Stored items
----------

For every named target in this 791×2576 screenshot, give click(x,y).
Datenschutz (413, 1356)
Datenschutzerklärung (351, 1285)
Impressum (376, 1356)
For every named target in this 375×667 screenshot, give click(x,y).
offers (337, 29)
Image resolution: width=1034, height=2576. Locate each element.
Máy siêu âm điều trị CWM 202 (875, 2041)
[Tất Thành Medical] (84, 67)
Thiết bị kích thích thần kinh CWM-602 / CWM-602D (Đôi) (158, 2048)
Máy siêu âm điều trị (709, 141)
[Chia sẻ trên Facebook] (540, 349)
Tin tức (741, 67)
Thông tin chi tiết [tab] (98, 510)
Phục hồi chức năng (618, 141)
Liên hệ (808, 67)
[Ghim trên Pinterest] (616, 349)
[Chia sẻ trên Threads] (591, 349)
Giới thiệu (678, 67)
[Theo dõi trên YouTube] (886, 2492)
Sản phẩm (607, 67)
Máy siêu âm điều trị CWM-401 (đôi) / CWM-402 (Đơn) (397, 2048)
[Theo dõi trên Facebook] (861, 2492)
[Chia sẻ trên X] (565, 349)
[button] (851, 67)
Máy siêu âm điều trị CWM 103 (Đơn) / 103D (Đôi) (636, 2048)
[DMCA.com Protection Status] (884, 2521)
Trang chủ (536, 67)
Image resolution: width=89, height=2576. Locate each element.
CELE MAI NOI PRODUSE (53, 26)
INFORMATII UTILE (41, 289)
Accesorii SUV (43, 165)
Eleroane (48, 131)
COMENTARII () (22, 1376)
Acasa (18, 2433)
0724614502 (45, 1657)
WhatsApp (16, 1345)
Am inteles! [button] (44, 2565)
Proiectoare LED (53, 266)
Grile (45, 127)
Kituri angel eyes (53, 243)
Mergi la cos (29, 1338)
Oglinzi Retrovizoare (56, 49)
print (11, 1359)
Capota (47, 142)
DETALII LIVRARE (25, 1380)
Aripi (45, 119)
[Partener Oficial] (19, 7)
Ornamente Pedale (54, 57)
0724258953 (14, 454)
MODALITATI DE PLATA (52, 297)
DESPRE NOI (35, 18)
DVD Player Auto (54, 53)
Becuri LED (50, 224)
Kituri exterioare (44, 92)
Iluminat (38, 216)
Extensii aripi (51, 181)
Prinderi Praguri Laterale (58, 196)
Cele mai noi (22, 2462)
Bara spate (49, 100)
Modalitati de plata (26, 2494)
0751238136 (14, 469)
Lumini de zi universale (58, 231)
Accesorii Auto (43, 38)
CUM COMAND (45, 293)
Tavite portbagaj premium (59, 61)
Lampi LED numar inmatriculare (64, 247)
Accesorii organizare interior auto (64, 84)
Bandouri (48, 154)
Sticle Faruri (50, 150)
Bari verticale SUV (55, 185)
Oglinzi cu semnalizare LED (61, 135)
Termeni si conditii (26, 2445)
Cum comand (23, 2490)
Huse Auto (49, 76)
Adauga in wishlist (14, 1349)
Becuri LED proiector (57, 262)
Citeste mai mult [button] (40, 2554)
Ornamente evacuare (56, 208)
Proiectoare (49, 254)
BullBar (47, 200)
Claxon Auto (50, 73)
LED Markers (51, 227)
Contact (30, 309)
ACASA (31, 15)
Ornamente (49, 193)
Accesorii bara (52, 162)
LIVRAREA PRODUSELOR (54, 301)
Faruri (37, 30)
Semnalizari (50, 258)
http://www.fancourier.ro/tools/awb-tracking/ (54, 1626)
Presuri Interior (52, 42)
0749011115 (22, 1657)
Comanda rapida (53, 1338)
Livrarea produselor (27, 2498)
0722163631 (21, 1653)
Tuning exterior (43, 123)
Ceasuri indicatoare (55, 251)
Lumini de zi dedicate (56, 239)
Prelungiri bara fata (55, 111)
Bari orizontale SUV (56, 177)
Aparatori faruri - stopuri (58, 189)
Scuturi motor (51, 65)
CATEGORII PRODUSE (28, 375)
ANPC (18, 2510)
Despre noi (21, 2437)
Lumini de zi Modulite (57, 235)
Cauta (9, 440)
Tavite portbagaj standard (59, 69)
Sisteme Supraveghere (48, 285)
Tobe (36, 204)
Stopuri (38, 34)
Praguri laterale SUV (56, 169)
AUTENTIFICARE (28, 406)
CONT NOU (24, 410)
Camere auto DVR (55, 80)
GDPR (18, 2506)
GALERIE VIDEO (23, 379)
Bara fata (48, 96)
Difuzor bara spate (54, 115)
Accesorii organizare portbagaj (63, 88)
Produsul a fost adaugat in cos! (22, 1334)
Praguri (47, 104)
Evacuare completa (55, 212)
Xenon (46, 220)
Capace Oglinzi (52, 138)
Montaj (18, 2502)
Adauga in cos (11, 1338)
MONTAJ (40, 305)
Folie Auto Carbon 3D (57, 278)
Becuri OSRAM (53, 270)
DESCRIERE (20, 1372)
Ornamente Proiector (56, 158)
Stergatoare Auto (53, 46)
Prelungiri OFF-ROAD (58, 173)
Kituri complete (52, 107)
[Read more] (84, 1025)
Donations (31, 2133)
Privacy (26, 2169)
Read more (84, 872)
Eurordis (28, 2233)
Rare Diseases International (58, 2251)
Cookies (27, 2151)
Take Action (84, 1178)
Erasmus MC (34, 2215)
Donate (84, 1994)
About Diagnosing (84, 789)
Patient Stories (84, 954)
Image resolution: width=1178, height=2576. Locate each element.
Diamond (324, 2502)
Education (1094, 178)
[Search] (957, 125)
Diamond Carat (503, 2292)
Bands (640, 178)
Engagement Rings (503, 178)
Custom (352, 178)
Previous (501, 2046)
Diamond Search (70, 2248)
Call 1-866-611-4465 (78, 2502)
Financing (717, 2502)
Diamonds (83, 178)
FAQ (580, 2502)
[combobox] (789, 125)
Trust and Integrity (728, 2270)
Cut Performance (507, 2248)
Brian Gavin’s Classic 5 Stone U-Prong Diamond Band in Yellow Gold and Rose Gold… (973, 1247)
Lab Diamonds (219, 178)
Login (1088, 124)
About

----------

_Problem details_
Copy the lines from the entries above in which the word "element" appears.

_Answer to this task_
Image resolution: width=1034, height=2576. Locate each element.
Image resolution: width=89, height=2576. Locate each element.
Image resolution: width=1178, height=2576. Locate each element.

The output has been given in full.